How to check whether Schrödinger's cat was in superposition of states? Suppose we can make an arbitrarily precise preparation of a Schrödinger's cat (and isolate it arbitrarily well so that decoherence is not a problem). If we prepare lots of cats in this state, what measurement can tell us whether these cats were in a superposition of dead/alive states or just in a mixture of them? Of course, I mean experiment not on the poison-triggering decaying particle, but on the cat itself.
I guess we need some sort of double-slit or other experiment which would let us see interference between dead/alive states, but I can't seem to come up with an experiment suitable for such a large "particle" as a cat.

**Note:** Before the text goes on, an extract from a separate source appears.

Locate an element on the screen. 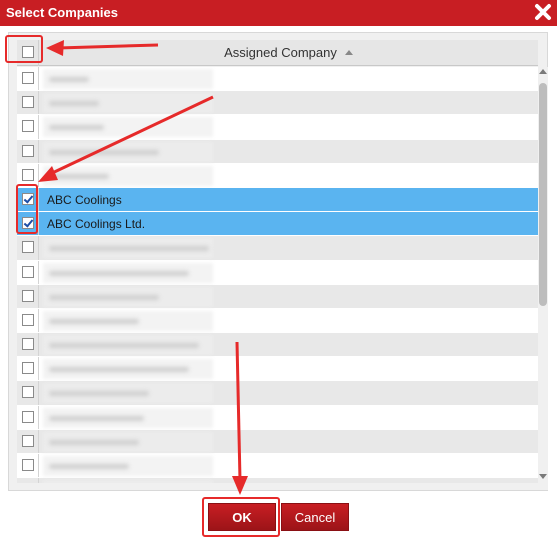 The width and height of the screenshot is (557, 541). annotation-box-ok-button is located at coordinates (241, 517).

To clarify: let's model our "cat" as an object with two possible states, like a supercooled fluid and a crystal. So the supercooled fluid would correspond to the cat which is alive, and crystal would be a dead cat. I.e. in this model the decaying particle would create a nucleation site.
The question then is how to experimentally distinguish the state $\alpha\left|\mathrm{liquid}\right\rangle+\beta\left|\mathrm{crystal}\right\rangle$ from the state $\alpha\left|\mathrm{liquid}\right\rangle\left\langle\mathrm{liquid}\right|+\beta\left|\mathrm{crystal}\right\rangle\left\langle\mathrm{crystal}\right|,$ given that we can prepare arbitrary number of copies of the system in that state.
 A: The problem is that

suppose we can make an arbitrarily precise preparation of a Schrödinger's cat

is not quite what you need to do. You need to extend your capabilities so that you can make an arbitrarily precise implementation of the unitary which takes $\newcommand{\k}[1]{\left|\,\mathrm{#1}\right\rangle}\k{alive}$ to $U\k{alive}=\tfrac1{\sqrt{2}}(\k{alive}+\k{dead})$. If you want to be able to detect this, you need to stay reasonably confined to a small dimensionality, which then implies by orthogonality that 
$$U\k{dead}=-\tfrac1{\sqrt{2}}(\k{alive}-\k{dead})$$
The idea is then to run your cat twice through the black box, which will invariably give
$$U^2\k{alive}=\k{dead}.$$
This is impossible to achieve with purely incoherent population driving: if your box kills live cats 50% of the time and revives dead cats 50% of the time, then a 50-50 dead/alive mixture can only result in a 50-50 dead/alive mixture. In essence, you're running Rabi oscillations instead of incoherent decay and driving.
This method is going to be pretty hard to implement with an actual cat, insofar as our current technology prevents us from raising the dead. With a more reversible transition, like your liquid-crystal one, there's more hope - you just need to be careful and coherent in your control of both directions of the transition.